Expectations versus the future
As stated in the previous sections, I expect a broad bear market as the FED tightens into a recession. I expect value to outperform growth, crypto to crash and gold to steadily rise as sovereign nations adds more of it to its balance sheet and possibly backs their national currency to it. It may however not play out like that. Everything is always a possibility, but everything is not equally probable or priced in. Prior to writing this report, I checked with the bitcoin maximalist types on twitter. They still expect bitcoin to rise, and they base it on both narrative and some quantitative chain analysis. There are always opposing views in the market and that is of course what makes a market. My framework for understanding the market is based on a lot of input from various services and experts in addition to my own knowledge and biases. As I have been wrong multiple times before, I have learned to size positions in a prudent matter. If I am wrong, I will make sure not to blow up!
The future is less clear then usual. One may argue the FED will stop hiking rates as the market eventually will crash. This is not speculation. It always crashes when the FED hikes rates aggressively – especially into a slow-down or a recession. Will Powel pivot again? Will the money printer go Brrr to stop the crash?
I believe the answer to that question will be revealed during the next six months. Until then, speculation is all we have got, and my guess is, they will not! I believe the pain of inflation for the Biden administration is immense and that he will have to do everything in his power to address it. That includes, crashing the stock market. Most people have not benefited from the monetary expansion, which have made the rich richer and the poor poorer. The inflation is now at truly unsustainable levels and there are several historical analogues to this inflationary era that have ended in violent revolutions. The latest example is the “Arab spring” of 2010. This incident was also preceded by great food inflation and the people growing tired of government corruption.
If Powel pivots and turns on the money printer as the market crash, all assets will of course go straight up, and inflation will possibly reach levels barely seen since the Weimar Republic.
Active trades and portfolio performance
The portfolio broadly holds about 30 % precious metal assets, 19 % commodities and commodity providers, 21 % short equity positions and 17 % volatility benefactors like VIX futures and high frequency market makers. Details are provided below:
These trades have protected this portfolio from the volatility from major markets thus far this year. Consider the following:
- S&P-500 is down 7,84 % YTD
- Nasdaq 100 is down 14,87 % YTD
- Bitcoin is down 12,56 % YTD
- TLT is down 18,52 % YTD
At the same time this portfolio is up 2,64 % YTD. That is not great on its own, but considering the relative performance to the broader market, I find the performance acceptable.

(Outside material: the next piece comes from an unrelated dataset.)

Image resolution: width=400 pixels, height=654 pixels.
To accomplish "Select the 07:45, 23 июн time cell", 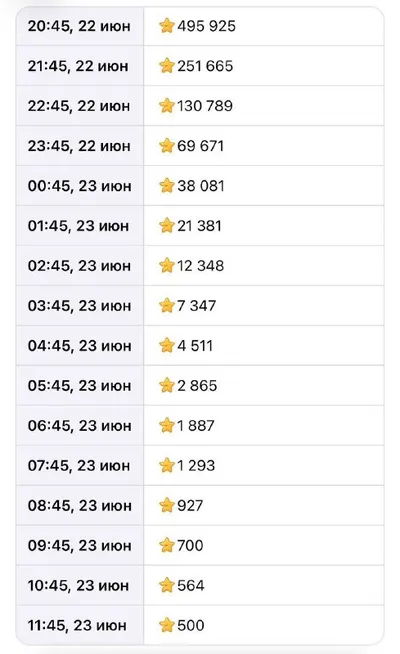I will coord(79,465).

The next generation of my crypto algorithms
The next generation of my crypto algorithms are still being fine tuned for future deployment. I do not think it’s urgent to own crypto in this environment, but I do think it is wise to prepare for the next cycle. If the market changes, I will of course change my mind. I may buy or short crypto if I find the trade attractive. As of now, I do not.
I will look more broadly into the crypto space for the next generation of algorithms. I have already created more than 50 such algorithms and they are all trading live on another crypto exchange. I will not implement any of them on eToro until I am more confident in the market and the algorithms, and I do not intend to deploy more than a handful. I write this primarily to let you know I am still working on it.
Only 13 of the new 50 algorithms are in a buy position and the old algorithms are close to suggesting short. If I were to add a position now, it would be a short position.